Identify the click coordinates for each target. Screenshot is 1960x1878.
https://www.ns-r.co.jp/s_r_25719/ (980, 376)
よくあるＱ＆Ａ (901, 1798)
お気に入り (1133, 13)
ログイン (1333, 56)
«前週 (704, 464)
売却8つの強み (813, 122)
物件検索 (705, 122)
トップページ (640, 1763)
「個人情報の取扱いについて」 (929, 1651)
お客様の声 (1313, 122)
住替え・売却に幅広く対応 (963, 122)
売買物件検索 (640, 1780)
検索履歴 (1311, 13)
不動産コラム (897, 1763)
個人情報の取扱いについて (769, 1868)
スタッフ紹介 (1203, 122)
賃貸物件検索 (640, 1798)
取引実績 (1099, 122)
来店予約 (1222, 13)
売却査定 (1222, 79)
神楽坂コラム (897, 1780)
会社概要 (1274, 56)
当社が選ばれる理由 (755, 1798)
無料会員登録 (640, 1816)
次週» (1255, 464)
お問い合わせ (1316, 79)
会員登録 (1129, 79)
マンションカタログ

REQUIREMENT
Write out, exactly as given, the line containing "来店予約 (1222, 13)" and every line after it to the end of the records. Include nothing else.

YOUR RESPONSE
来店予約 (1222, 13)
売却査定 (1222, 79)
神楽坂コラム (897, 1780)
会社概要 (1274, 56)
当社が選ばれる理由 (755, 1798)
無料会員登録 (640, 1816)
次週» (1255, 464)
お問い合わせ (1316, 79)
会員登録 (1129, 79)
マンションカタログ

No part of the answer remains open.